Task prompt:
Copy each line of the entries that contains the word "agent".

BEGIN Records supplied

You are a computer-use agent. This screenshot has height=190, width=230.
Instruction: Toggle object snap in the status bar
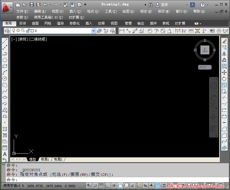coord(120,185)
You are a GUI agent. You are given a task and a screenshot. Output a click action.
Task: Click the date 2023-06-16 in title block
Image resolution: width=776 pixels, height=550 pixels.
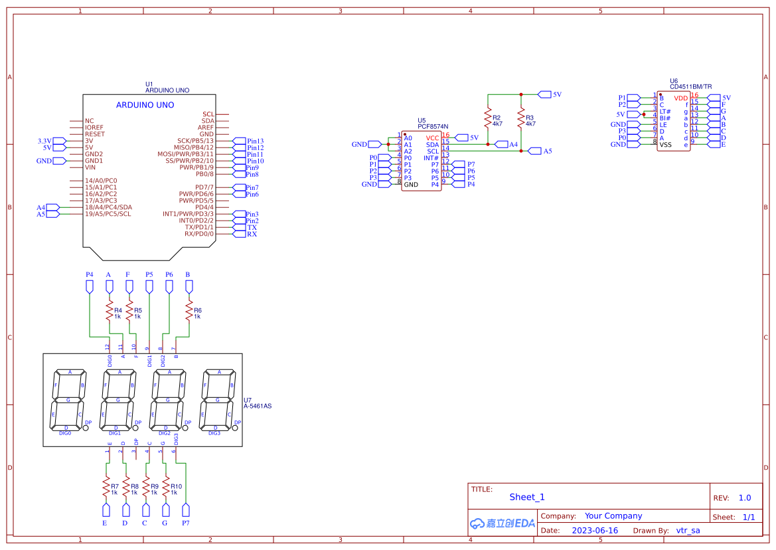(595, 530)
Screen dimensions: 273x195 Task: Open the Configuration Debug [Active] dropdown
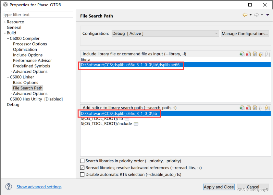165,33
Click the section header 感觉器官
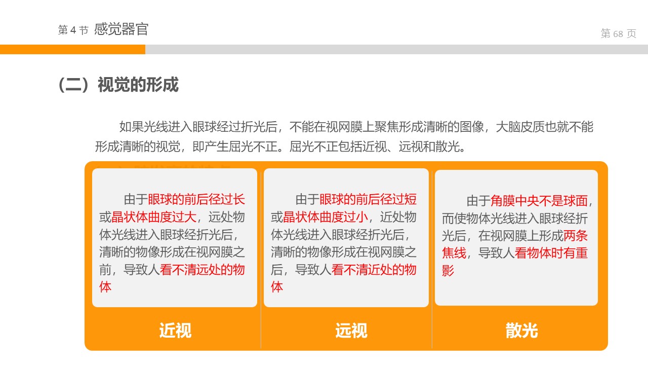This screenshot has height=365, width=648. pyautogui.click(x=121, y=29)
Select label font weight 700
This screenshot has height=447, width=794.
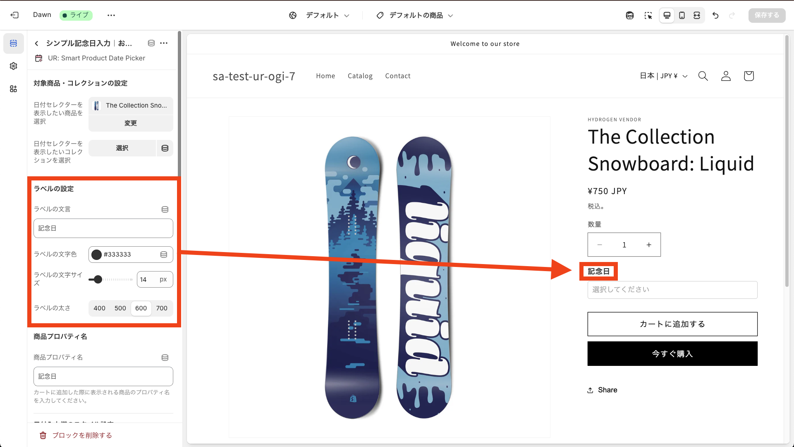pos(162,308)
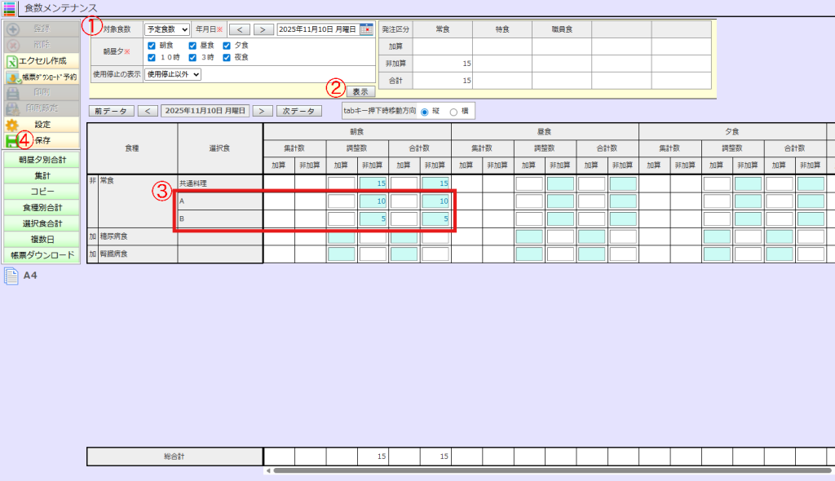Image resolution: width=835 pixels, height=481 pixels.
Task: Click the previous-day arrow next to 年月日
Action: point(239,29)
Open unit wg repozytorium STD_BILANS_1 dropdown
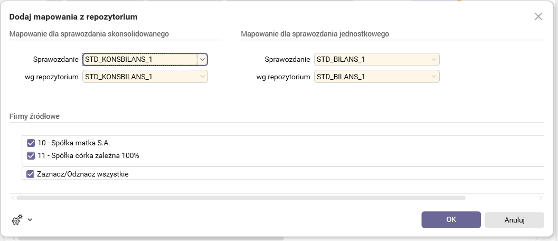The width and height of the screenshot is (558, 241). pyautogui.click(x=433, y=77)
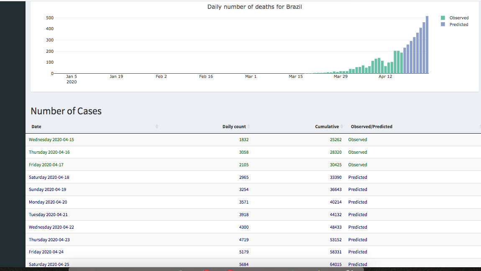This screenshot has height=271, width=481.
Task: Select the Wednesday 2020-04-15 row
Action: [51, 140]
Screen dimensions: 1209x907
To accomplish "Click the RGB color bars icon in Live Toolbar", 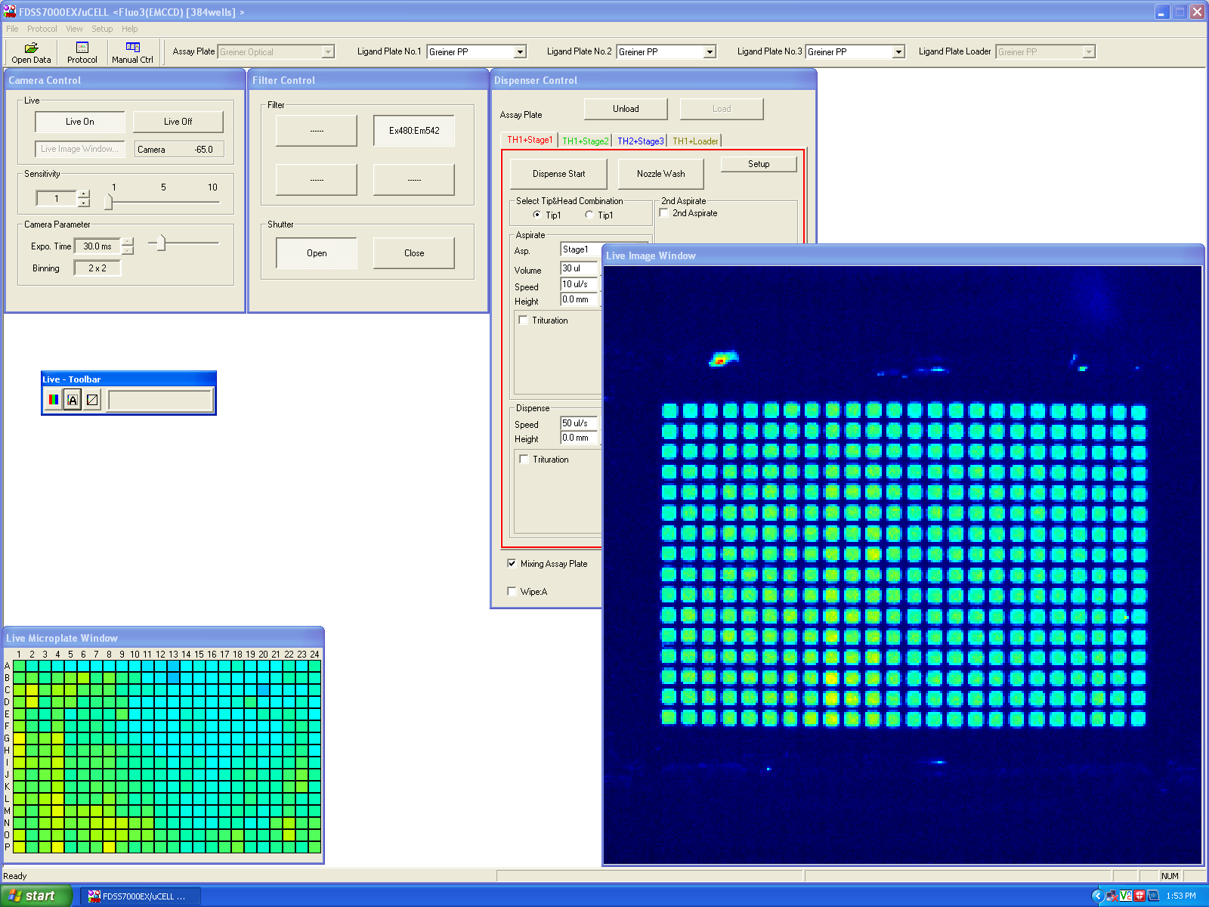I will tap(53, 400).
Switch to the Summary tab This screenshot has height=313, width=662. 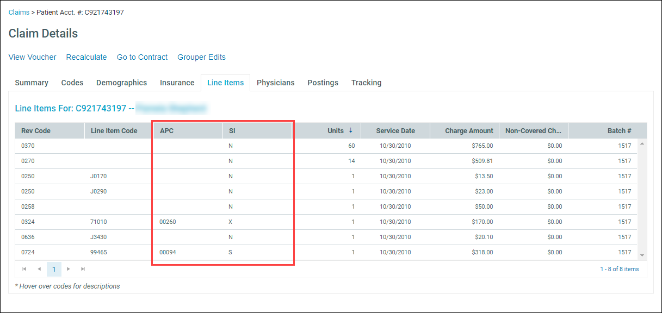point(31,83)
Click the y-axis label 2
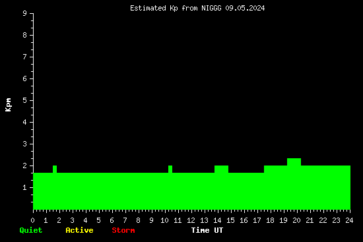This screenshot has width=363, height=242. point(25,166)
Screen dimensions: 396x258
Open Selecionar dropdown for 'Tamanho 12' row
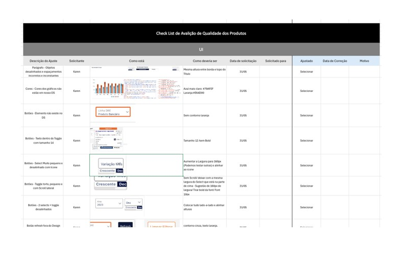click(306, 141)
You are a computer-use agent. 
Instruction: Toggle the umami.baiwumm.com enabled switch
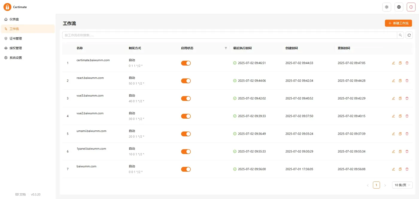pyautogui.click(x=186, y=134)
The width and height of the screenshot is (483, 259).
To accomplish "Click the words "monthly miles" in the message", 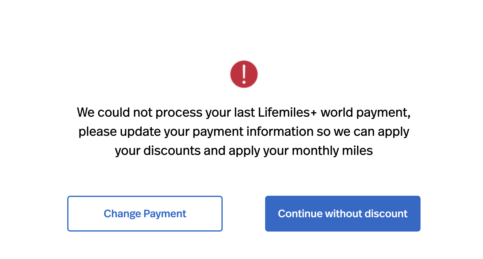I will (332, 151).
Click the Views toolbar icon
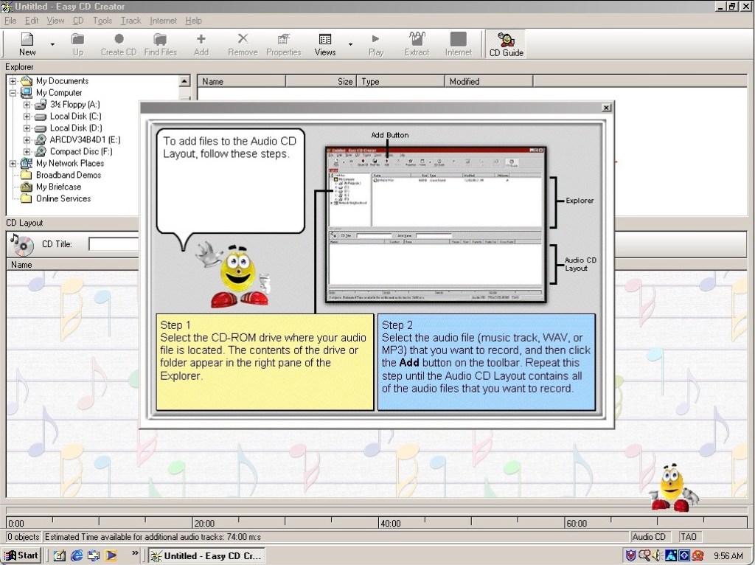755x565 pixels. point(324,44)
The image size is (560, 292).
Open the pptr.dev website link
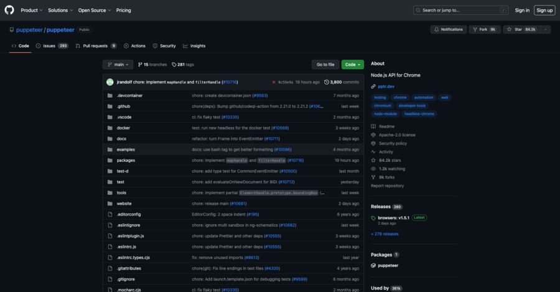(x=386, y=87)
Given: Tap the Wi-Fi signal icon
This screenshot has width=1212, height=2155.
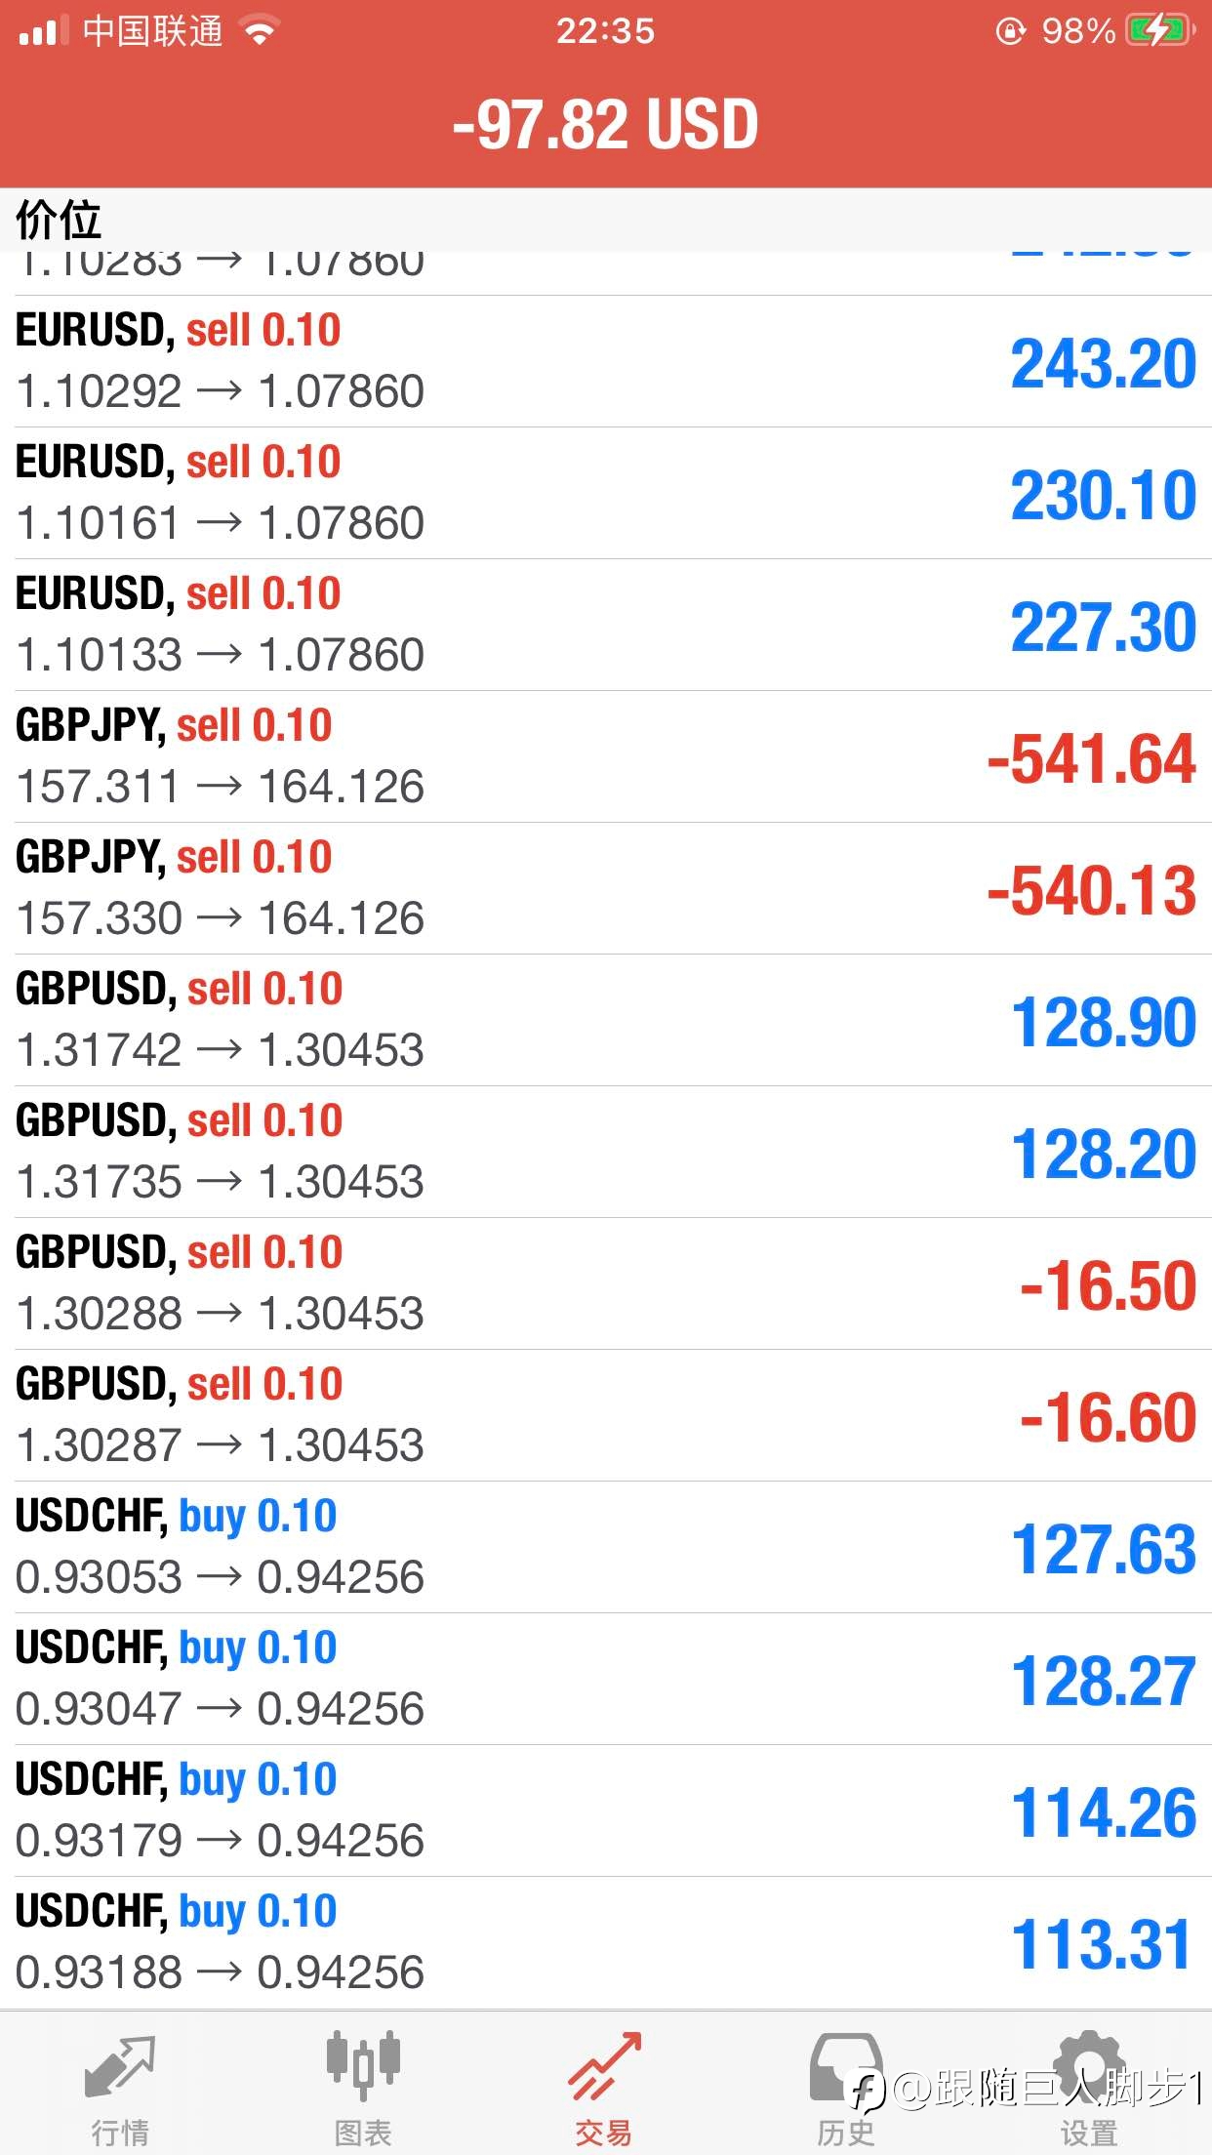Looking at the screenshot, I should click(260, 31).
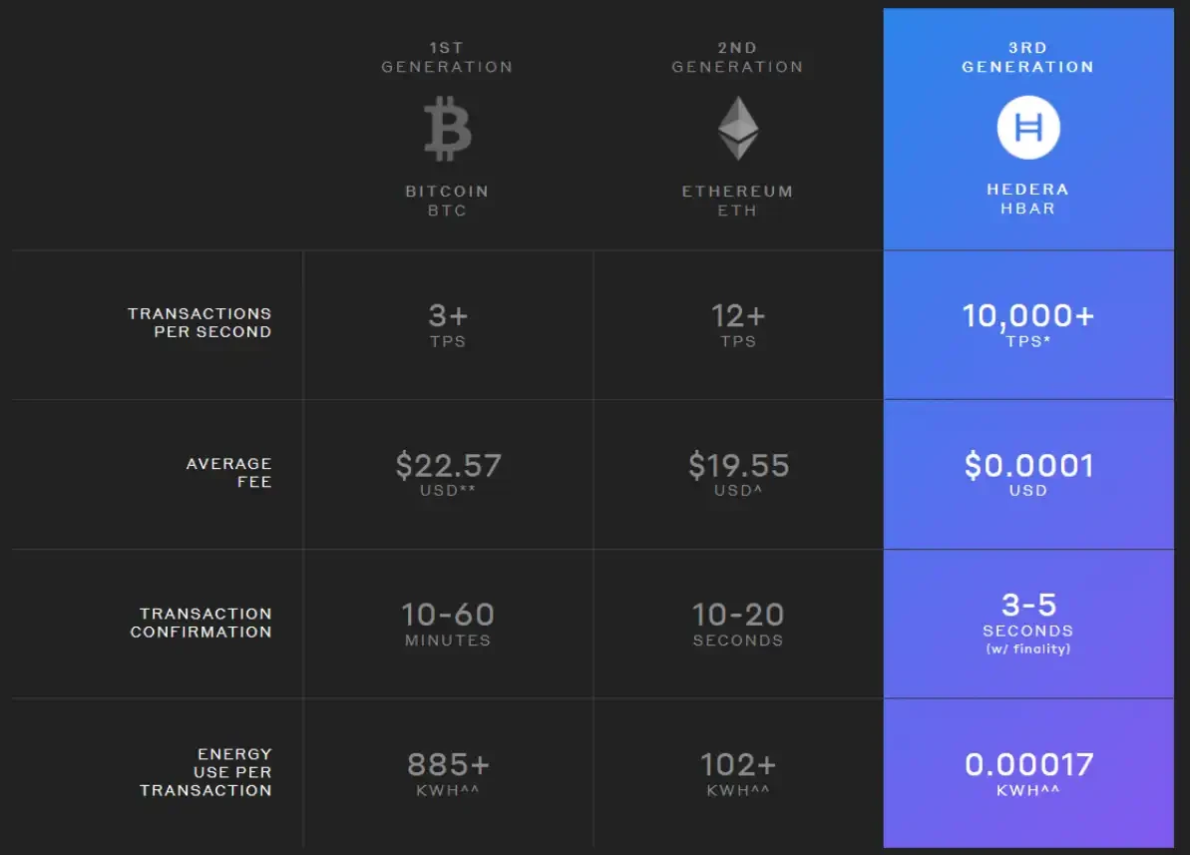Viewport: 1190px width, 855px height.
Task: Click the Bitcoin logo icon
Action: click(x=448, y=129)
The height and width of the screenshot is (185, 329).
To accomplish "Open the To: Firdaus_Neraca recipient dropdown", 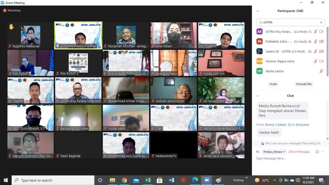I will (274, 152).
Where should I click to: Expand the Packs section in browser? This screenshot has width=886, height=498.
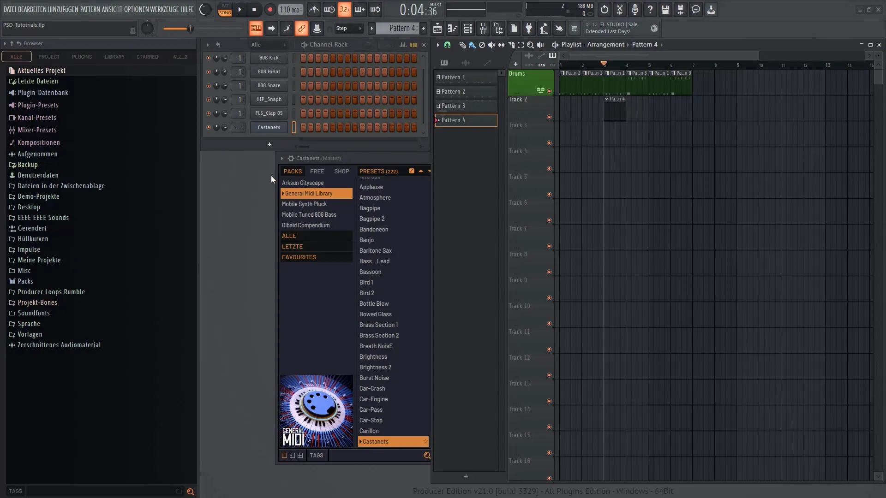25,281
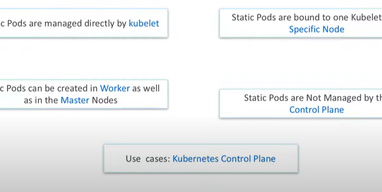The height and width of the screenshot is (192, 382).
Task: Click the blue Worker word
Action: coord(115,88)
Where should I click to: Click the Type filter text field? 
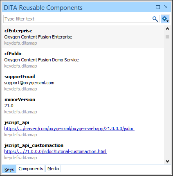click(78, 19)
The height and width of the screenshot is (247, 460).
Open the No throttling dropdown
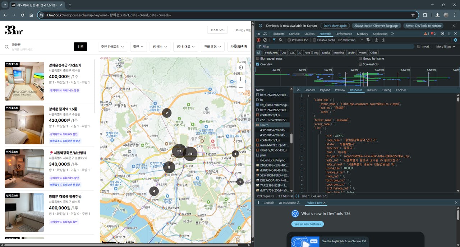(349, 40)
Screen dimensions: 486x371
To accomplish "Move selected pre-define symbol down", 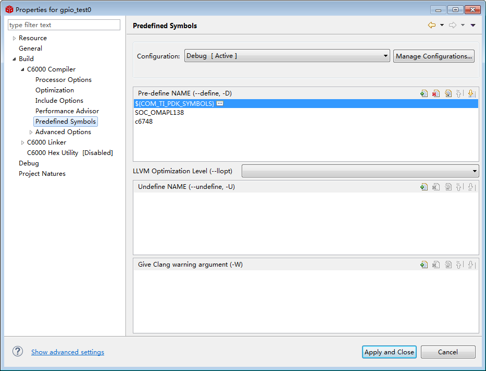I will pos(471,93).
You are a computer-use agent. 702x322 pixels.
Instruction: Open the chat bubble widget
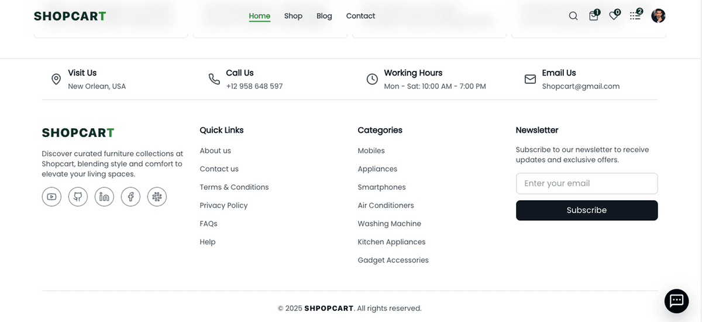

END Records supplied

Written solution:
You are a computer-use agent. This screenshot has height=190, width=230.
You are a GUI agent. You are given a task and a screenshot. Output a click action.
You are a computer-use agent. 
You are a computer-use agent. 702x322 pixels.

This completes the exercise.